Given problem — Can you retype every line of the data below without changing a single character?

Word and element location records —

◇ ◇ ◇ ◇ ◇

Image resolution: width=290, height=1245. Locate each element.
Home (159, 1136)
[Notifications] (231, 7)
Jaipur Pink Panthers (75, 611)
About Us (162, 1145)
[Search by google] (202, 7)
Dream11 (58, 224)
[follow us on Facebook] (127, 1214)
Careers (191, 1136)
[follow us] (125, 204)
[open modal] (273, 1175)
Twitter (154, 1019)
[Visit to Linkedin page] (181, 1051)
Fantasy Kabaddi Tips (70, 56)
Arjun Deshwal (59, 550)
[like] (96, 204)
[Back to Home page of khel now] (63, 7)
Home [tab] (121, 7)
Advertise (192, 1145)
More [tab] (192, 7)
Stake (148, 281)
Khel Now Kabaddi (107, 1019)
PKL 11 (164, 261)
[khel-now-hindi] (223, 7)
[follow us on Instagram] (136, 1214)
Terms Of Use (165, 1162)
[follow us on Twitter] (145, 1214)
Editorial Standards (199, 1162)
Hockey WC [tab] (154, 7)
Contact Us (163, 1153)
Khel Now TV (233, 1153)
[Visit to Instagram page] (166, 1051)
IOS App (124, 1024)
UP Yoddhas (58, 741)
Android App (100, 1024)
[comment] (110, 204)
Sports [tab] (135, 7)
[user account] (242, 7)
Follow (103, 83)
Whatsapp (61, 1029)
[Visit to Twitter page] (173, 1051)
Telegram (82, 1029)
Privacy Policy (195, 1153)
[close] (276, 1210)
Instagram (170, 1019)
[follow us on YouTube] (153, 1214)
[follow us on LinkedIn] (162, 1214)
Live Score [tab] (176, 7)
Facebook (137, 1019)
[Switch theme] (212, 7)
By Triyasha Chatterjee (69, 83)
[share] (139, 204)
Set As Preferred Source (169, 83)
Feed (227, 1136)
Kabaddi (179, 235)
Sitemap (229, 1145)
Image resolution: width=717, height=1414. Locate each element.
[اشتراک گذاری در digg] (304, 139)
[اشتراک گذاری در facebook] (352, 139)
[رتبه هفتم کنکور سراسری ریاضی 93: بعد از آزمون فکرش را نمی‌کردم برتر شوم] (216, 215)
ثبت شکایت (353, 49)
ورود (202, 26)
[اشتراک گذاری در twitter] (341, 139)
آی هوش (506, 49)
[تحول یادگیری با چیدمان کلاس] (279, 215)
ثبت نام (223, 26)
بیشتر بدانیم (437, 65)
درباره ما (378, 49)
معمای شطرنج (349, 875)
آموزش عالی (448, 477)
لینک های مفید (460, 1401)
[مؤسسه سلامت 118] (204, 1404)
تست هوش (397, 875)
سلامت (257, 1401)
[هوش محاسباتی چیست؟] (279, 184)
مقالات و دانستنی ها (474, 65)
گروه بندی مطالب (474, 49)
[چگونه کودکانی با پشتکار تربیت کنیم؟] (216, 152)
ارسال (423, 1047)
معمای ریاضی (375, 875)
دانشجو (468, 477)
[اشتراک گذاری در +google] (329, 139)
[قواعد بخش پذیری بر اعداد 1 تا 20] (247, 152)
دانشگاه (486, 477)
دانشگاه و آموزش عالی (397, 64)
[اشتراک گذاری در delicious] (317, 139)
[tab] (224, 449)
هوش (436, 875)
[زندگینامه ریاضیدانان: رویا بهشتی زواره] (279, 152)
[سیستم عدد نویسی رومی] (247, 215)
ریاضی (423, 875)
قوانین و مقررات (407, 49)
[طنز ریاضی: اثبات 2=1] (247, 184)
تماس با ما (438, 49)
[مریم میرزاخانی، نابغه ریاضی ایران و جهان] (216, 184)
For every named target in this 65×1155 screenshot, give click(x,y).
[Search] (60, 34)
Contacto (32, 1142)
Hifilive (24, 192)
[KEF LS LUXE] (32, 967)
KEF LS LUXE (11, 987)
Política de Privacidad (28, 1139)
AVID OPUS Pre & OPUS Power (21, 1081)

◇ ◇ ◇ ◇ ◇

Output for this exercise —
Image resolution: width=290, height=1245. Locate each element.
Home (159, 1136)
[Notifications] (231, 7)
Jaipur Pink Panthers (75, 611)
About Us (162, 1145)
[Search by google] (202, 7)
Dream11 (58, 224)
[follow us on Facebook] (127, 1214)
Careers (191, 1136)
[follow us] (125, 204)
[open modal] (273, 1175)
Twitter (154, 1019)
[Visit to Linkedin page] (181, 1051)
Fantasy Kabaddi Tips (70, 56)
Arjun Deshwal (59, 550)
[like] (96, 204)
[Back to Home page of khel now] (63, 7)
Home [tab] (121, 7)
Advertise (192, 1145)
More [tab] (192, 7)
Stake (148, 281)
Khel Now Kabaddi (107, 1019)
PKL 11 (164, 261)
[khel-now-hindi] (223, 7)
[follow us on Instagram] (136, 1214)
Terms Of Use (165, 1162)
[follow us on Twitter] (145, 1214)
Editorial Standards (199, 1162)
Hockey WC [tab] (154, 7)
Contact Us (163, 1153)
Khel Now TV (233, 1153)
[Visit to Instagram page] (166, 1051)
IOS App (124, 1024)
UP Yoddhas (58, 741)
Android App (100, 1024)
[comment] (110, 204)
Sports [tab] (135, 7)
[user account] (242, 7)
Follow (103, 83)
Whatsapp (61, 1029)
[Visit to Twitter page] (173, 1051)
Telegram (82, 1029)
Privacy Policy (195, 1153)
[close] (276, 1210)
Instagram (170, 1019)
[follow us on YouTube] (153, 1214)
[follow us on LinkedIn] (162, 1214)
Live Score [tab] (176, 7)
Facebook (137, 1019)
[Switch theme] (212, 7)
By Triyasha Chatterjee (69, 83)
[share] (139, 204)
Set As Preferred Source (169, 83)
Feed (227, 1136)
Kabaddi (179, 235)
Sitemap (229, 1145)
Image resolution: width=717, height=1414. Locate each element.
[اشتراک گذاری در digg] (304, 139)
[اشتراک گذاری در facebook] (352, 139)
[رتبه هفتم کنکور سراسری ریاضی 93: بعد از آزمون فکرش را نمی‌کردم برتر شوم] (216, 215)
ثبت شکایت (353, 49)
ورود (202, 26)
[اشتراک گذاری در twitter] (341, 139)
آی هوش (506, 49)
[تحول یادگیری با چیدمان کلاس] (279, 215)
ثبت نام (223, 26)
بیشتر بدانیم (437, 65)
درباره ما (378, 49)
معمای شطرنج (349, 875)
آموزش عالی (448, 477)
لینک های مفید (460, 1401)
[مؤسسه سلامت 118] (204, 1404)
تست هوش (397, 875)
سلامت (257, 1401)
[هوش محاسباتی چیست؟] (279, 184)
مقالات و دانستنی ها (474, 65)
گروه بندی مطالب (474, 49)
[چگونه کودکانی با پشتکار تربیت کنیم؟] (216, 152)
ارسال (423, 1047)
معمای ریاضی (375, 875)
دانشجو (468, 477)
[اشتراک گذاری در +google] (329, 139)
[قواعد بخش پذیری بر اعداد 1 تا 20] (247, 152)
دانشگاه (486, 477)
دانشگاه و آموزش عالی (397, 64)
[اشتراک گذاری در delicious] (317, 139)
[tab] (224, 449)
هوش (436, 875)
[زندگینامه ریاضیدانان: رویا بهشتی زواره] (279, 152)
[سیستم عدد نویسی رومی] (247, 215)
ریاضی (423, 875)
قوانین و مقررات (407, 49)
[طنز ریاضی: اثبات 2=1] (247, 184)
تماس با ما (438, 49)
[مریم میرزاخانی، نابغه ریاضی ایران و جهان] (216, 184)
For every named target in this 65×1155 screenshot, give click(x,y).
[Search] (60, 34)
Contacto (32, 1142)
Hifilive (24, 192)
[KEF LS LUXE] (32, 967)
KEF LS LUXE (11, 987)
Política de Privacidad (28, 1139)
AVID OPUS Pre & OPUS Power (21, 1081)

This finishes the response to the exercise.